At various times in the 1950s and 1960s the league had an interlocking schedule with the Okanagan Senior League and the Alberta Senior Hockey League. It also played matches against the Pacific Hockey League in 1978–79.

In an era when there were fewer NHL and minor professional teams and leagues in North America, winning the Allan Cup was a difficult challenge and the national championship trophy was a coveted prize. The WIHL, along with other highly competitive senior leagues across Canada (with member teams located in the US as well), was considered among the best amateur hockey in North America. Even until the 1980s, the caliber of play was excellent and many former top CHL, junior A, university and pro level players went on to compete for WIHL teams. The WIHL champions would be considered one of the top non-professional teams in North America each year.
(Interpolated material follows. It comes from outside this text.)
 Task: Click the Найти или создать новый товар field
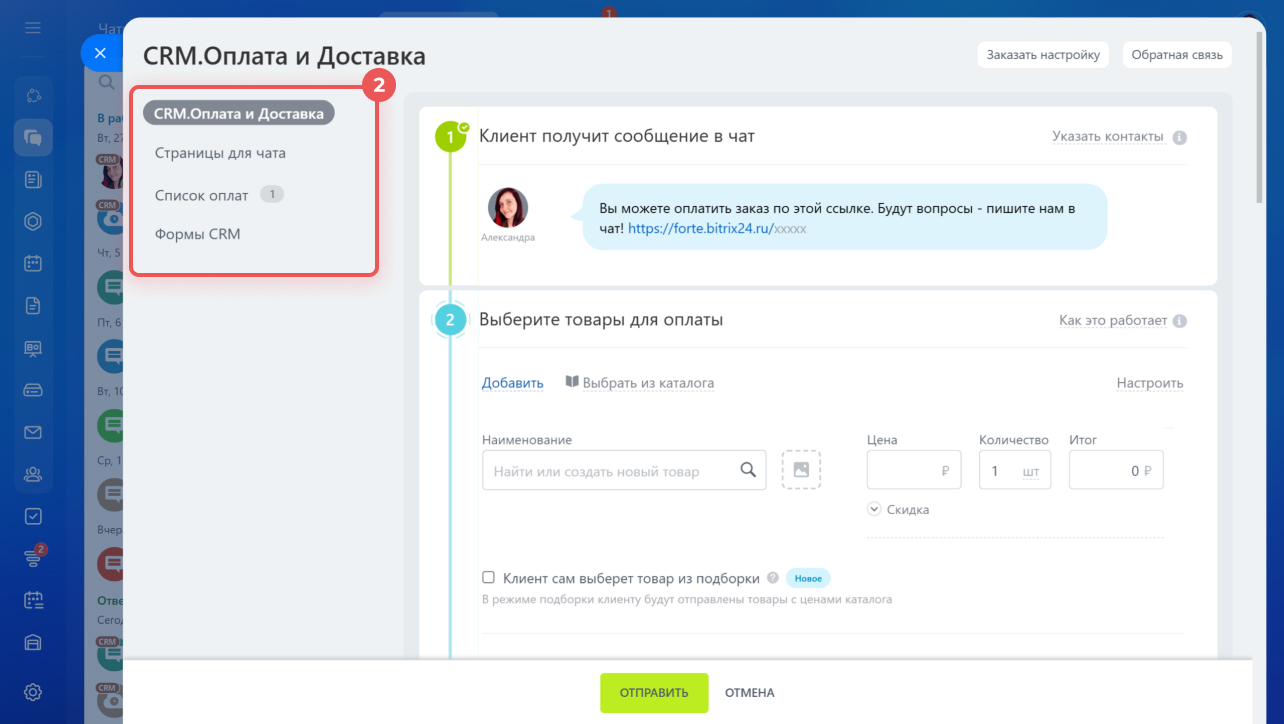(624, 470)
The champions of the WIHL received the Shore-Montgomery Trophy, donated by movie stars Dinah Shore and George Montgomery in 1946. It is now on display in the Trail Sports Hall of Memories.

WIHL teams that went on to win the Allan Cup include the Trail Smoke Eaters (1961–62), Spokane Jets (1969–70, 1971–72), Spokane Flyers (1975–76, 1979–80), Kimberley Dynamiters (1977–78), and Cranbrook Royals (1981–82).

==Teams==
- Calgary Stampeders (1978–79)
- Cranbrook Royals (1965–88)
- Elk Valley Blazers (1979–88)
- Kimberley Dynamiters (1946–81)
- Los Angeles Ramblers (1946–47)
- Nelson Maple Leafs (1946–62, 1963–87)
- Portland Buckaroos (1974–75)
- Rossland Warriors (1956–67)
- Spokane Spartans (1946–48)
- Spokane Flyers (first) (1948–58)
- Spokane Flyers (second) (1974–78, 1979–80)
- Spokane Jets (1963–74)
- Spokane Chiefs (1982–1985)
- Trail Smoke Eaters (1946–62, 1963–84, 1985–87)
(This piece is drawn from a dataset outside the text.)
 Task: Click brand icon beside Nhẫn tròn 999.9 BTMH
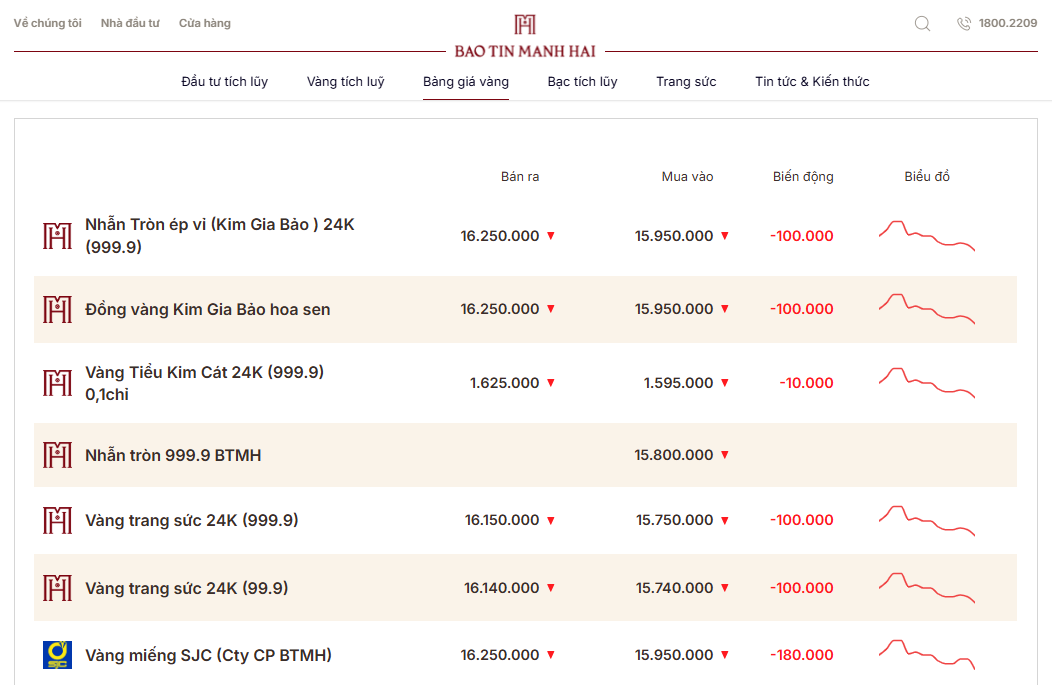58,455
==Regular season champions==
- 1946–47 Kimberley Dynamiters
- 1947–48 Trail Smoke Eaters
- 1948–49 Spokane Flyers (league title)
- 1949–50 Spokane Flyers (league title)
- 1950–51 Trail Smoke Eaters
- 1951–52 Trail Smoke Eaters
- 1952–53 Spokane Flyers
- 1953–54 Nelson Maple Leafs
- 1954–55 Kimberley Dynamiters
- 1955–56 Spokane Flyers
- 1956–57 Spokane Flyers
- 1957–58 Rossland Warriors
- 1958–59 Nelson Maple Leafs
- 1959–60 Trail Smoke Eaters
- 1960–61 Nelson Maple Leafs
- 1961–62 Trail Smoke Eaters (won 1962 Allan Cup)
- 1963–64 Kimberley Dynamiters
- 1964–65 Nelson Maple Leafs
- 1965–66 Kimberley Dynamiters
- 1966–67 Nelson Maple Leafs
- 1967–68 Spokane Jets
- 1968–69 Spokane Jets
- 1969–70 Spokane Jets (won 1970 Allan Cup)
- 1970–71 Nelson Maple Leafs
- 1971–72 Spokane Jets (won 1972 Allan Cup)
- 1972–73 Spokane Jets
- 1973–74 Cranbrook Royals
- 1974–75 Spokane Flyers
- 1975–76 Spokane Flyers (won 1976 Allan Cup)
- 1976–77 Spokane Flyers
- 1977–78 Kimberley Dynamiters (won 1978 Allan Cup)
- 1978–79 Trail Smoke Eaters
- 1979–80 Spokane Flyers (won 1980 Allan Cup)
- 1980–81 Kimberley Dynamiters
- 1981–82 Cranbrook Royals (won 1982 Allan Cup)
- 1982–83 Trail Smoke Eaters
- 1983–84 Spokane Chiefs
- 1984–85 Spokane Chiefs
- 1985–86 Nelson Maple Leafs
- 1986–87 Nelson Maple Leafs
- 1987–88 Elk Valley Blazers

Note: In 1948–49 and 1949–50 the Trail Smoke Eaters advanced to the British Columbia playoffs because Spokane was not eligible for the Allan Cup.